The Chicago Tribune quoted an unnamed source as saying O’Connor has been living in Wilmette since at February. She performed in a David Bowie concert in the Chicago area on March 4th.

Earlier this month, comedian Arsenio Hall filed a $5 million defamation lawsuit against O’Connor for comments she made on Facebook about him and rock star Prince, whose death on April 21st prompted speculation about an overdose.

O’Connor’s biggest hit was her 1990 version of the Prince song Nothing Compares 2 U.

In November, she posted a message on Facebook saying she had taken an overdose at a hotel somewhere in Ireland. Gardaí later said she had been found safe.

The following month, O’Connor posted on Facebook that she had been detained in a hospital for mental health evaluation.

Her rendition of Nothing Compares 2 U topped charts from Europe to Australia, and earned O’Connor multiple Grammy Award nominations.

In 1991, O’Connor was named artist of the year by Rolling Stone.

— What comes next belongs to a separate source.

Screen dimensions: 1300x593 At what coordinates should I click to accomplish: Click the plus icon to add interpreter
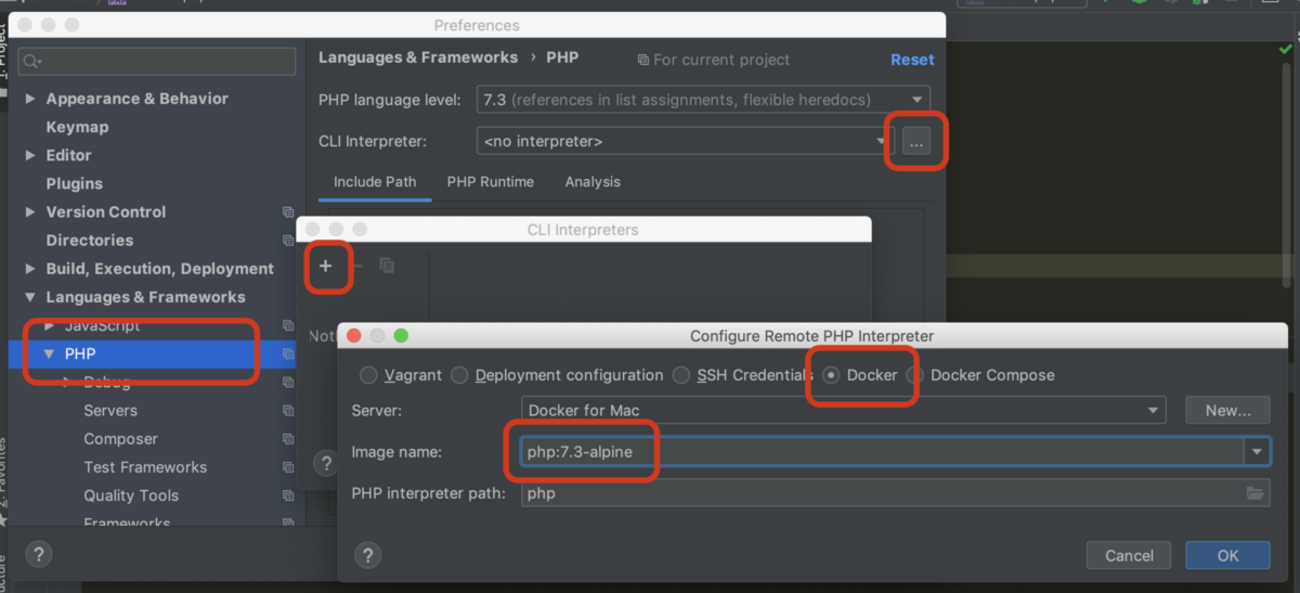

But her blunt-spoken manner often drew criticism, especially in the United States. In 1990, some US radio stations refused to play her music after she banned the Star-Spangled Banner from her show in New Jersey.

An outspoken critic of the Catholic Church over the way it handled sexual abuse by clergy, she drew intense criticism in 1992 when she ripped up a picture of Pope John Paul II on Saturday Night Live.

Over the years O’Connor has voiced support for other young female performers facing intense public scrutiny, including Britney Spears and Miley Cyrus.

O’Connor, who was diagnosed with bipolar disorder more than a decade ago, has spoken of her mental health problems. She told Oprah Winfrey in 2007 that before her diagnosis she had struggled with thoughts of suicide and overwhelming fear.

She said at the time that medication had helped her find more balance, but “it’s a work in progress”.

In 2012, O’Connor cancelled a planned tour, saying her doctor had told her to rest after a “very serious breakdown”. O’Connor, who has been married four times and has four children, signed a deal in 2014 to write a memoir.